ABSTRACT It is impossible to envision a world without energy provisions and has become inevitable and an integral part of a nation’s prosperity. It has unparallel contributions towards the socioeconomic empowerment, industrial growth, and technological advancements, as also in mitigating greenhouse gas (GHG) emissions. Judicious utilisation of energy sources without infringing upon the sustainable energy demand is the need of the hour. Taking India’s huge bovine strength into account, biogas technology has the potential to transform the standard of living of rural millions. Effectively implementing the Govt. of India’s National Biogas and Organic Manure Programme (NBOMP) could save precocious demand on electricity, fertiliser and firewood while promoting self-sustainable organic farming. In this chapter, the cost and benefit analyses of biogas technology (involving biogas plants of different capacities) are discussed along with the long-term approach at the grassroots level to promote digested slurry for organic farming. The commercialisation and carbon crediting of biodigester technology is also narrated. It is necessary to chalk out a revenue model to commercialise slurry at the grassroots level to economically empower the beneficiaries, from family-type to industrial-scale biogas plants. Small-scale biofertiliser hubs at district level may be organised to collect dry slurry from the beneficiaries and process them further to make it market-ready through entities operating at the national level developing manure for agricultural practices, as also feeding materials for animal husbandry practices.

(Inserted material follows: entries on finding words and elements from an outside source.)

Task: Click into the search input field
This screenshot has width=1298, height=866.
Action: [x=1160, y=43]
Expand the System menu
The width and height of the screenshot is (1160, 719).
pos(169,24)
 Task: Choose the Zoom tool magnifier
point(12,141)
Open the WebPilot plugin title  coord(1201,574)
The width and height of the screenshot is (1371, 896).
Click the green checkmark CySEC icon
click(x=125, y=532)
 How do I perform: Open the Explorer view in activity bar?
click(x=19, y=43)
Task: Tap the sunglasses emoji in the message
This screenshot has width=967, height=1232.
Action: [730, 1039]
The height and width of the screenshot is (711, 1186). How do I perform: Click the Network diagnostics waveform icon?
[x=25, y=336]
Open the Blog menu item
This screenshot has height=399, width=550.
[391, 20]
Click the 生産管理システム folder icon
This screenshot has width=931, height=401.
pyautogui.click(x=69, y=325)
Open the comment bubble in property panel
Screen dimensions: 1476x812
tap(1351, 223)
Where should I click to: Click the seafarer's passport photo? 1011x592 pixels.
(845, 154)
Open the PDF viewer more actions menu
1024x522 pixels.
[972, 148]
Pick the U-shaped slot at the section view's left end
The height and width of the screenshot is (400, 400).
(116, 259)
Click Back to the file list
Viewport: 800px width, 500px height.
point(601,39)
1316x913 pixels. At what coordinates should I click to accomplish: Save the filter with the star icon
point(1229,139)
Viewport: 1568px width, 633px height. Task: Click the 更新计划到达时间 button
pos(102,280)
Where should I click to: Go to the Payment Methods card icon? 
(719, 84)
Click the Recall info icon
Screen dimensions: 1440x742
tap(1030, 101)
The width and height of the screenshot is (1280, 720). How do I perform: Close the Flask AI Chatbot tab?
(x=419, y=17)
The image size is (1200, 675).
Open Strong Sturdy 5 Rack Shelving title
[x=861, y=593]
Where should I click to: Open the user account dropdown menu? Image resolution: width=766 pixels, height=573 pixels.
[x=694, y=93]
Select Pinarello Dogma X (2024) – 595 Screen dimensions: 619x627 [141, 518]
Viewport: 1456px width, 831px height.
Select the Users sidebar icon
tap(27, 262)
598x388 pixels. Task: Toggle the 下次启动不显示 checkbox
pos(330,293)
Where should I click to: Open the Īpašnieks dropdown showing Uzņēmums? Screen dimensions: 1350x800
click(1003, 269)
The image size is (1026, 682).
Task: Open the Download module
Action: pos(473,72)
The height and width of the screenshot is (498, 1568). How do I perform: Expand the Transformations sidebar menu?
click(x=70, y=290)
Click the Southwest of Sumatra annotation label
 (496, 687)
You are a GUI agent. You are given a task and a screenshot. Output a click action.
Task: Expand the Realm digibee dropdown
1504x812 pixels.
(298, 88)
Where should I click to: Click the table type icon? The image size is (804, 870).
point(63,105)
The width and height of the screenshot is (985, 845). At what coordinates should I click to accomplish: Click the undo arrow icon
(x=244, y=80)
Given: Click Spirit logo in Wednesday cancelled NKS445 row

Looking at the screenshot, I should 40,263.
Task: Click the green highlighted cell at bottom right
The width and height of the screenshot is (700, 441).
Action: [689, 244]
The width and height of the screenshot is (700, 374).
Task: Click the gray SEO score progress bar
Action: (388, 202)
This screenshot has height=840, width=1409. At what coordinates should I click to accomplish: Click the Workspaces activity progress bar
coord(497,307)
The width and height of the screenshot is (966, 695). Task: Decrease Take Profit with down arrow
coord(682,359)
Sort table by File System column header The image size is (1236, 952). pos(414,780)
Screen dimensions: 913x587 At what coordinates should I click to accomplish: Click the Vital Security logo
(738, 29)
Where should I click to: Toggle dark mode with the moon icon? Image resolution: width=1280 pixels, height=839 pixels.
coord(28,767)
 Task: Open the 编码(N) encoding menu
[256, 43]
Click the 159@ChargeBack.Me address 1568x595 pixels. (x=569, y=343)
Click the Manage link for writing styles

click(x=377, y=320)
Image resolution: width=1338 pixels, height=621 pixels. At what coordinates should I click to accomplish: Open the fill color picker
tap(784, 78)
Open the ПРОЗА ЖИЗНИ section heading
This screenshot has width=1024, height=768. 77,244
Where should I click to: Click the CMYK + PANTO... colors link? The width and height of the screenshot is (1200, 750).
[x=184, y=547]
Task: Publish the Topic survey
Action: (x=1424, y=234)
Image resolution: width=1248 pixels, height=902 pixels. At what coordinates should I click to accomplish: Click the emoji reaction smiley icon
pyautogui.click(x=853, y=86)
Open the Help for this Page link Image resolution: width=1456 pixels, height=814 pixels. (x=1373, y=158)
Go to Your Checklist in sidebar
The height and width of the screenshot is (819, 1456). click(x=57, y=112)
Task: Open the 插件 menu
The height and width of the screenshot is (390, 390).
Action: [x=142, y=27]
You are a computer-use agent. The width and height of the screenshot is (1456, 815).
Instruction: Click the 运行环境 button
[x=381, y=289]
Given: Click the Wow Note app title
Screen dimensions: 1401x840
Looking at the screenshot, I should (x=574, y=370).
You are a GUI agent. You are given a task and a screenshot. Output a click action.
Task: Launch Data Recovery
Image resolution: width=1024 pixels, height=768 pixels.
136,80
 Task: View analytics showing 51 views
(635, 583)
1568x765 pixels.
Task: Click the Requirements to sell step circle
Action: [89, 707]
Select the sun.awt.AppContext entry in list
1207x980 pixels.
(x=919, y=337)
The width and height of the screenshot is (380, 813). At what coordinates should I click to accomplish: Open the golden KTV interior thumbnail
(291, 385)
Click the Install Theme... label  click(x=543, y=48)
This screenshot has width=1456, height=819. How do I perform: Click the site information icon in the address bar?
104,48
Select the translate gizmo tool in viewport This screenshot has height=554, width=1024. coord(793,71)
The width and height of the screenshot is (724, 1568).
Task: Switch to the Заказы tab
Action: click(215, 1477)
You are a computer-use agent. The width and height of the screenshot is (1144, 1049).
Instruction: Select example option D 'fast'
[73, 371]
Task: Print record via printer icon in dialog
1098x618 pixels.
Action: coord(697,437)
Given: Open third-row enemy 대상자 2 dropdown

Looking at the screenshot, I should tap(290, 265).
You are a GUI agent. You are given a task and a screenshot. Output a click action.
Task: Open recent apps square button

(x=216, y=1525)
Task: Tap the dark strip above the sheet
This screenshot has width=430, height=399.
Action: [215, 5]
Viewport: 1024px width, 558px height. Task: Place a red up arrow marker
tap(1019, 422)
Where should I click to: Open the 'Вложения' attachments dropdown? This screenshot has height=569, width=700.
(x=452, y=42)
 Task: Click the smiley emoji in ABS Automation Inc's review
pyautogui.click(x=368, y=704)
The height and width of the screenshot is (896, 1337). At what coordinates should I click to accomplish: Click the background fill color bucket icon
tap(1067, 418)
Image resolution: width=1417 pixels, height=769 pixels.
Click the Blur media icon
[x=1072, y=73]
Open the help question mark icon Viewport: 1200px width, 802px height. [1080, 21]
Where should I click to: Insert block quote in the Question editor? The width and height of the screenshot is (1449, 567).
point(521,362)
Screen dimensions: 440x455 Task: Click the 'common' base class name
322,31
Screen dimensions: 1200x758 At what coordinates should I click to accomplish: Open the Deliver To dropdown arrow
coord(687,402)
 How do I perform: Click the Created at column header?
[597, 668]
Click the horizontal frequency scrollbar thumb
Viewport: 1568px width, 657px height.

Annexures Annexure-I: A Model Bankable Scheme for Biogas Commercialisation Venture 1. Energy crisis Energy is a necessary concomitant of human existence. Although many energy sources exist in nature, it is coal, electricity and fossil fuel which are commercially exploited for many useful purposes. This century has witnessed phenomenal growth of various industries based on these energy sources. They have applications in agricultural farms and have domestic use in one form or the other. Fossil fuel in particular has played the most significant role in the growth of industry and agriculture, which would be recorded in golden words in the history of progress of human race. Whether it is flying in the air or speeding automobiles on the roads or heating and prime moving in the industry or petrochemicals and fertilisers for farms or synthetics for daily use or cooking at home, all have been made possible by a single source - fossil fuel. It has penetrated so deep into the human living that it’s uneasy to accept that this useful energy source is not going to last long. Once available easily and at lower prices irrespective of its origin of supply, fossil fuel has now been scarce and costly. The immediate effect of this is that the world is in a grip of inflation and rising prices. Energy crisis has mainly emerged from the fear that the boons of fossil oil may turn into a bane as fossil fuel would disappear and compel the habits and practices of the society to change. This is a crisis and it is a compulsion for search of alternate energy source.